I've read a paper "structured uncertainty prediction networks", and I don't understand how to sample from a multivariate Gaussain in the paper.
Here is a sampling method used in the paper.
Suppose that $x \sim \mathcal{N}(\mu, \Lambda^{-1}) \quad where \quad L L^T = \Lambda \quad and \quad \Lambda^{-1} = \Sigma$.
Let $\mu,L$ be given and $y = L^T(x - \mu)$.
Then sampling proceeds as follows
1. Sampling $\epsilon$ from $\Sigma$
2. add $\epsilon$ to $\mu$, then we get x.
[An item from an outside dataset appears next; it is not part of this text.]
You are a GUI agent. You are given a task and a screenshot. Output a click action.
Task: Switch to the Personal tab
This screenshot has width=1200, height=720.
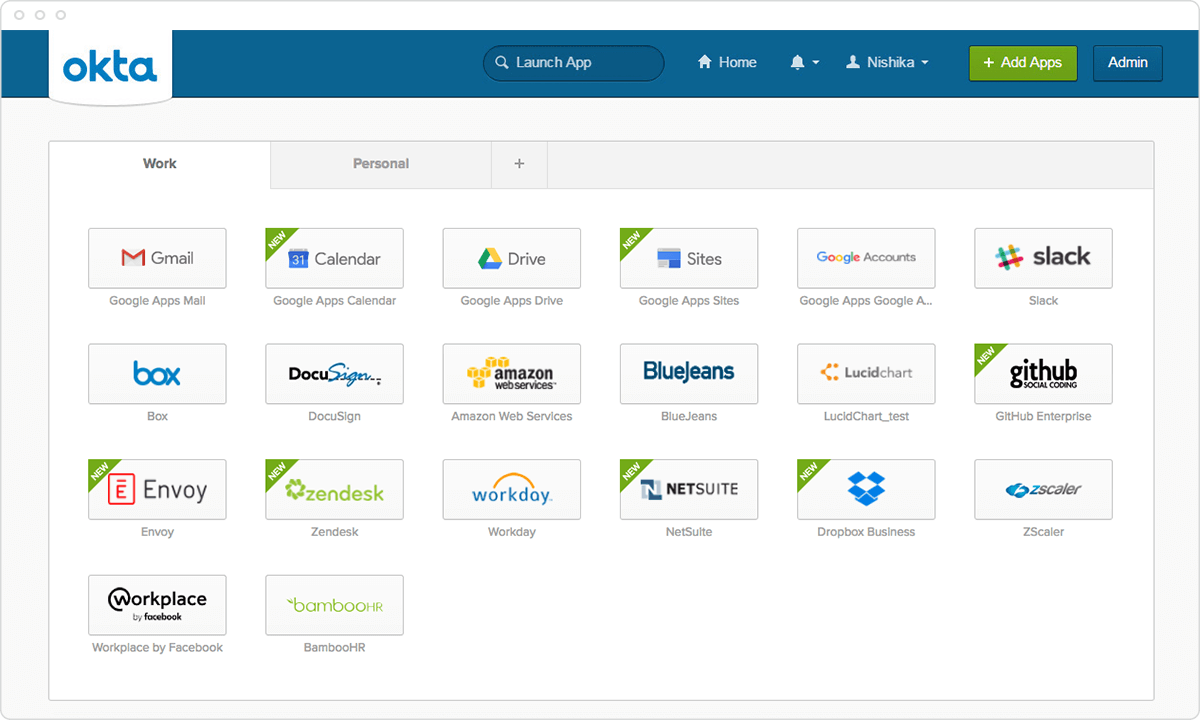tap(380, 164)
In the first sampling phase, the paper said that
"Sampling from $\Sigma$ involves solving the triangular system of equations $L^Ty=u$ with backwards substitution,"
I don't understand why solving $L^Ty=u$ is related with sampling from $\Sigma$. Would you please elaborate this?
To sample $\epsilon \sim \mathcal{N}(0, \Sigma)$ where $\Sigma = MM^\top$ you can generate $u \sim \mathcal{N}(0, I)$ and let $\epsilon = Mu$. (This is how the paper defines $u$, but you forgot to mention this in your post.)
However, if you instead have a decomposition of the precision matrix $\Sigma^{-1} = LL^\top$ and you have $L$ but not $M$, then you can generate $\epsilon$ by $\epsilon = (L^\top)^{-1} u$, which can be found by solving the system $L^\top \epsilon = u$ for $\epsilon$. (I'm not sure why they wrote $y$ there; I think here it is a dummy variable, and not the same $y=L^\top (x-\mu)$ that was defined earlier.)